# PC hat Probleme, Grafik etc.



## kAmBeR (20. Mai 2004)

Hallo,

habe ein Problem:

PC: 800MHZ


Vor ein paar Wochen habe ich ganz normal mit meinem PC gearbeitet, dann plötzlich hat meine Maus nicht mehr regiert und dann Grafikfehler + Farbtiefe Probleme sind aufgetreten.

Dann habe ich ME gelöscht, habe es aber wieder darauf bekommen, da immer wieder Fehler aufgetreten sind. Manchmal komme ich ins Setup gar nicht rein.

Ein weiters Probleme ist, wenn man mit STRG + ALT + ENTF neustarten will, dass das Bildschirm verschiedene Farben anzeigt, alles verschwommen, und dann regiert der PC nicht mehr.

Wenn ich ihn ausschalte und einschalte, dann geht manchmal der Bildschirm nicht an.

Ich glaube es liegt an der Hardware, aber an welcher...

Könnte man das irgendwie testen?


----------



## gothic ghost (20. Mai 2004)

Hi,
boote mal im "Abgesicherten Modus" da werden dann nur
die Standart Treiber geladen.
Im Gerätemanager nach Fehler schauen "Gelbes Ausrufe- oder 
Fragezeichen " und die Eigenschaften von Maus und Grafikkarte
aufrufen, gibt es Konflikte werden sie da beschrieben.
Ein Update dieser Treiber kann auch helfen.


----------



## kAmBeR (20. Mai 2004)

Hi,

die Festplatte ist formatiert und die Installation geht ja nicht. Treten immer Fehler auf, früher war das nicht so.


----------



## gothic ghost (20. Mai 2004)

> _Original geschrieben von kAmBeR _Hi,
> die Festplatte ist formatiert und die Installation geht ja nicht. Treten immer Fehler auf, früher war das nicht so.


Nicht zufällig eine andere Grafikkarte rumliegen?
Schau auch mal ob die richtig fest steckt, könnte evtl. auch am 
Arbeitsspeicher liegen.


----------



## titoea (28. Februar 2005)

Hallo,

Also moin erstma...Ich habe ein problem mit meinem Rechner ...Amd Athlon Xp 2200+ 
1800mhz (ungetaktet) GeForce Fx 5200+, 1024 Ram.

Also werend des Spielens bsp. Counterstrike, Painkiller, Gta Vice City... fängt mein pc an zu rukeln. er beginnt immer in verschiedenen abständen für 5 sec. an zu rukeln und läuft dann wieder flüssig. dann nach ca. 50sec. wieder dass gleiche...

> **Material zur Übung**:
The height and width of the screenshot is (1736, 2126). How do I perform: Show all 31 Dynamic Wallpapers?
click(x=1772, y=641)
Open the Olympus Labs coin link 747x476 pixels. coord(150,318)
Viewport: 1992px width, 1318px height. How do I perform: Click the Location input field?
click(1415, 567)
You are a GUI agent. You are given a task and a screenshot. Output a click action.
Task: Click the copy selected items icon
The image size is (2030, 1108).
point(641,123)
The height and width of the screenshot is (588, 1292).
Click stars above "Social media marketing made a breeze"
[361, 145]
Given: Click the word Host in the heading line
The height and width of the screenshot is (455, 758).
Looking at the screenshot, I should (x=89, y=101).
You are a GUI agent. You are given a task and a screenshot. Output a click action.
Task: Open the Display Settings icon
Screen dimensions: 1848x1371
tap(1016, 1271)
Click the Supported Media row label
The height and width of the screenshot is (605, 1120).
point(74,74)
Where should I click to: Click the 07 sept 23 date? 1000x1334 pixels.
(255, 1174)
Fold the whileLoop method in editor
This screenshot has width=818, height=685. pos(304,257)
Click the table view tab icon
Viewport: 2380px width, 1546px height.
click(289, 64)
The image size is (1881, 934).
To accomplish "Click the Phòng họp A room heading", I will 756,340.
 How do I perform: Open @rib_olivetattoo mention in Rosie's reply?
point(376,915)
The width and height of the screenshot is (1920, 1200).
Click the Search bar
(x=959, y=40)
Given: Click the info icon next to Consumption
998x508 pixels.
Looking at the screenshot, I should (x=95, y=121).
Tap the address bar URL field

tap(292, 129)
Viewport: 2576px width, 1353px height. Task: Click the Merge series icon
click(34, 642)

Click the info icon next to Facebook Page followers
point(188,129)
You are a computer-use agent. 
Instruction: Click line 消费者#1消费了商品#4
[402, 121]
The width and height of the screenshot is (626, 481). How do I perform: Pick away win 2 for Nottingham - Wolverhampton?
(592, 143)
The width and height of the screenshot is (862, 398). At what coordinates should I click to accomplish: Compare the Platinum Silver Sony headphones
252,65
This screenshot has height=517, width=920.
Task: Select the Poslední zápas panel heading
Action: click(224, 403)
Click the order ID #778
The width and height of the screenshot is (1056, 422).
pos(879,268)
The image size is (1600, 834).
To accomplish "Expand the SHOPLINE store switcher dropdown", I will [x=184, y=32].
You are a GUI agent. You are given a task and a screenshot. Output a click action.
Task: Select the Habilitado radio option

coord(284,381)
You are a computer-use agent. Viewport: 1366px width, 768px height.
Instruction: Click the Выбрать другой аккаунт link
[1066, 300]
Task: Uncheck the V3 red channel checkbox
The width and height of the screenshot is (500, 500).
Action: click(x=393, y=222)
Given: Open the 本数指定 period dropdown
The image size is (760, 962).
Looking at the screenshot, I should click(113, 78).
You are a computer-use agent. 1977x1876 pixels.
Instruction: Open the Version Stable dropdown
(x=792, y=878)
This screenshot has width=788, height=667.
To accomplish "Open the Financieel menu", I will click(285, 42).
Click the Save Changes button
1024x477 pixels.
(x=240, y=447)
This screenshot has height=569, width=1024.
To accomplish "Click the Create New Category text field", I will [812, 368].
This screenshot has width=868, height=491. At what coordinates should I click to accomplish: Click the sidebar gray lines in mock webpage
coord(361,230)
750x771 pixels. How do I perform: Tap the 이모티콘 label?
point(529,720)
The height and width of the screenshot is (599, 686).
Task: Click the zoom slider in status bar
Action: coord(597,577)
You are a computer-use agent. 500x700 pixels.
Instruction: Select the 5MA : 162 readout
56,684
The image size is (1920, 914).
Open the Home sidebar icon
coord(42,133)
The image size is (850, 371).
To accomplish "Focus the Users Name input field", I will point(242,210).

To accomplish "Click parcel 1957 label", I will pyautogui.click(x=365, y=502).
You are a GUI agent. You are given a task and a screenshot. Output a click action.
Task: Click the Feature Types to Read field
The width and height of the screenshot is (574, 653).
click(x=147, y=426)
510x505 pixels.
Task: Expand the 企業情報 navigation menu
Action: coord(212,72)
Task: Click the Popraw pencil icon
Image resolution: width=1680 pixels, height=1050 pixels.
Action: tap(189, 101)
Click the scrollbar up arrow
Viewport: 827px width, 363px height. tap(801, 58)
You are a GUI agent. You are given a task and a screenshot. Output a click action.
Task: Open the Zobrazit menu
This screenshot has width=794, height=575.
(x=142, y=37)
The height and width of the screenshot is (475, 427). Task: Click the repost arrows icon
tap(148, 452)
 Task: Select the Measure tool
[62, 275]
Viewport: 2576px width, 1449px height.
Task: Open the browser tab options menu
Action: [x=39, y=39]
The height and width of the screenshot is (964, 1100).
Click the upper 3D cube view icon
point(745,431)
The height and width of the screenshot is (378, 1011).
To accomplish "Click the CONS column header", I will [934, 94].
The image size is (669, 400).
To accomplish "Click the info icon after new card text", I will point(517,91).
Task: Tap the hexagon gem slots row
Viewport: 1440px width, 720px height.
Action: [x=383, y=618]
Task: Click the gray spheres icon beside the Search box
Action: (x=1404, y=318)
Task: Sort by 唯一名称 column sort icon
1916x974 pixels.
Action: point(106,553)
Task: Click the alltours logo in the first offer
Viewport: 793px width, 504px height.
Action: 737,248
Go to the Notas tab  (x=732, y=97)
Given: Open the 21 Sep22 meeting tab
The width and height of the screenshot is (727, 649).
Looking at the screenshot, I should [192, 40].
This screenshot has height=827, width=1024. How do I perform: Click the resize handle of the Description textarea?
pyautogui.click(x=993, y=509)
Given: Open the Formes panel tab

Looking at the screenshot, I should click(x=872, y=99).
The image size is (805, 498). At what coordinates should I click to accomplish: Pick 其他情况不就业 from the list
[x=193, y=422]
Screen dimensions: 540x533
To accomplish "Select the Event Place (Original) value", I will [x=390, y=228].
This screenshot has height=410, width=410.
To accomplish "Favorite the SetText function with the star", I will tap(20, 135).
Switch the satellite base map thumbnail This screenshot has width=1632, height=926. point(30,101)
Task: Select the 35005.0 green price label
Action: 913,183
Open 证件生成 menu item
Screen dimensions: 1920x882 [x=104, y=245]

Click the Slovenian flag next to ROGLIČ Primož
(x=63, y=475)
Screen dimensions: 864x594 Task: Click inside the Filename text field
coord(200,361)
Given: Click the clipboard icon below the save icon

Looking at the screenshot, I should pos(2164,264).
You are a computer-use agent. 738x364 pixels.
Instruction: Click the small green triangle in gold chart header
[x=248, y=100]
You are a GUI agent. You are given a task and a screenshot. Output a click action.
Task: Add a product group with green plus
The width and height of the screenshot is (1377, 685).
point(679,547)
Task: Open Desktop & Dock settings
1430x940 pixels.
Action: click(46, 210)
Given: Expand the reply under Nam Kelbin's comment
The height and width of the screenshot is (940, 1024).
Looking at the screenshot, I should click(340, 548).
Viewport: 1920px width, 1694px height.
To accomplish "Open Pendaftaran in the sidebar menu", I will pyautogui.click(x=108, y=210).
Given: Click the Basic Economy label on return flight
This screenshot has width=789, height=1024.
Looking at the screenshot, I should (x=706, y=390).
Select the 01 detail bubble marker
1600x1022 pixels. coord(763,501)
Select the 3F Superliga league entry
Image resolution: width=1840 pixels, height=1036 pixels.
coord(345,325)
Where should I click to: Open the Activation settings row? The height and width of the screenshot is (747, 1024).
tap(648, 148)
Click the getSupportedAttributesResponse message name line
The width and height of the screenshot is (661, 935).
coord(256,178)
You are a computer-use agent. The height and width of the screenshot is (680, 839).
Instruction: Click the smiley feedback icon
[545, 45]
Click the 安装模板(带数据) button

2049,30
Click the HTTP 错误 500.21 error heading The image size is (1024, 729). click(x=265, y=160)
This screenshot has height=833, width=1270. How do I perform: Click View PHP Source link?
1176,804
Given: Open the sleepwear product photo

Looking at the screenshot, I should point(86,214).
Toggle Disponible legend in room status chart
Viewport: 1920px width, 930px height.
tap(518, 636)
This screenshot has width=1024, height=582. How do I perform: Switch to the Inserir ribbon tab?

> **Die Aufgaben**:
**A.** Beantworte diese Fragen zum Forenthread oben und kennzeichne die Antworten ebenso:
(i) Welche Taktfrequenz hat der PC von kAmBeR?
(ii) In welchem Modus soll der PC laut gothic ghost gebootet werden?
(iii) Wie lange ruckelt der Rechner von titoea jeweils beim Spielen?
**B.** Übernimm wortgetreu die Zeilen aus den Datensätzen, beginnend bei der Zeile mit „Given: Expand the“ bis einschließlich der Zeile mit „Looking at the screenshot, I should (x=706, y=390).“.

> **Erwartete Antworten**:
**A.**
(i) 800 MHz
(ii) Im „Abgesicherten Modus“
(iii) Etwa 5 Sekunden

**B.**
Given: Expand the reply under Nam Kelbin's comment
The height and width of the screenshot is (940, 1024).
Looking at the screenshot, I should click(340, 548).
Viewport: 1920px width, 1694px height.
To accomplish "Open Pendaftaran in the sidebar menu", I will pyautogui.click(x=108, y=210).
Given: Click the Basic Economy label on return flight
This screenshot has width=789, height=1024.
Looking at the screenshot, I should (x=706, y=390).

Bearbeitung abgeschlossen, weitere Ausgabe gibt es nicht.